SZ: Sie sagten mal, die CSU stehe immer auf Seiten der Sieger.

Seehofer: Ich sagte, die Bayern standen historisch immer auf der Seite der Sieger und wenn das mal nicht der Fall war, haben sie die Seite gewechselt. Meine Partei hat begriffen, dass wir in der Ökologie in der Bringschuld sind. Den Grünen trauen 50 Prozent der Bevölkerung zu, da etwas zu stemmen, uns nur 25 Prozent. Wir müssen uns hier die gleiche Kompetenz erarbeiten, wie wir sie bei Wirtschaft, Finanzen und Sozialem haben. Die Energiewende ist die Nagelprobe. Sie muss gelingen. Ich kann nur allen, die anders denken, sagen: Mir ist das bitter ernst.

SZ: Ist die Energiewende die letzte Chance für Schwarz-Gelb im Bund?

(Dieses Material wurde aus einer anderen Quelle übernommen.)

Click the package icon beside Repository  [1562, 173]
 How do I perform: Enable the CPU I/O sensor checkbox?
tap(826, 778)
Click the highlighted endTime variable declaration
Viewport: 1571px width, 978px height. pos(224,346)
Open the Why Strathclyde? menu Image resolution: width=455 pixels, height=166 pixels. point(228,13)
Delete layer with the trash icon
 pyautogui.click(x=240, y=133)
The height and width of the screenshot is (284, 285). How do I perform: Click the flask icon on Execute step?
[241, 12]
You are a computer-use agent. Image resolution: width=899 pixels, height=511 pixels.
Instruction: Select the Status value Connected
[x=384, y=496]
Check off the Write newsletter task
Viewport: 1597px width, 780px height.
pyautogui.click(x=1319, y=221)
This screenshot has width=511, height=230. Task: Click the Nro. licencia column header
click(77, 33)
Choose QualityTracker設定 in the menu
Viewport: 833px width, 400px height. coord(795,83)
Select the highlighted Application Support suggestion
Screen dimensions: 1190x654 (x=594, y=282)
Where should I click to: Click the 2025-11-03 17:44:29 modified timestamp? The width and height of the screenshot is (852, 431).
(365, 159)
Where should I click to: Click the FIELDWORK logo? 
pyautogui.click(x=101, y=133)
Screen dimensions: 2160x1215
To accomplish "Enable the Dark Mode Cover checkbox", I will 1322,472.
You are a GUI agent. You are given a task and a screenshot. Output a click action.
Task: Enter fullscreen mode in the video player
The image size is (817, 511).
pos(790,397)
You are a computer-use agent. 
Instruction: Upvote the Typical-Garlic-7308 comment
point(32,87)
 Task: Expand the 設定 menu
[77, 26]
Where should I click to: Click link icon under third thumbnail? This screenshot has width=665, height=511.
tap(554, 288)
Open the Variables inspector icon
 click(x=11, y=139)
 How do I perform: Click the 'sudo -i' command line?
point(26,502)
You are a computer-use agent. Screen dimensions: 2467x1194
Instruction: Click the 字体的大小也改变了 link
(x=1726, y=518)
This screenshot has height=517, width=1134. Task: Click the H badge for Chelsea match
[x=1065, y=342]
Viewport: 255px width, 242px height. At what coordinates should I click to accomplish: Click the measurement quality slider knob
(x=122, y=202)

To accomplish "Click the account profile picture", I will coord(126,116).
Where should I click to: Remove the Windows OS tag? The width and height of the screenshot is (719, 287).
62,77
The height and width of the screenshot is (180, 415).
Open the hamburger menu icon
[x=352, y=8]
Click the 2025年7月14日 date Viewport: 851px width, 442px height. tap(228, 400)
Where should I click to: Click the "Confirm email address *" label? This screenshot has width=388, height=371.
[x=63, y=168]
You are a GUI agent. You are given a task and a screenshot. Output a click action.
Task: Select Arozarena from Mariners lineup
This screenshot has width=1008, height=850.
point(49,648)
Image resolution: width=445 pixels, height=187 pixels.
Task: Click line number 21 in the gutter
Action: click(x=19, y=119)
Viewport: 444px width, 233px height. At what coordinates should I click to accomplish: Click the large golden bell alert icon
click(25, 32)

Seehofer: Es ist die entscheidende. Die Energiewende muss sitzen. Sie muss jetzt kommen, nicht irgendwann in ein paar Jahren. Wir gehen in die entscheidende Etappe der Koalition in Berlin. Es gibt nicht so viele Etappen, die sich so tief ins Bewusstsein der Menschen eingraben. Seit Japan sind alle Erfolge der Koalition wie weggeblasen. Für uns geht es jetzt um sehr viel. Dieses Projekt ist wichtiger als alles andere, was im Koalitionsvertrag steht.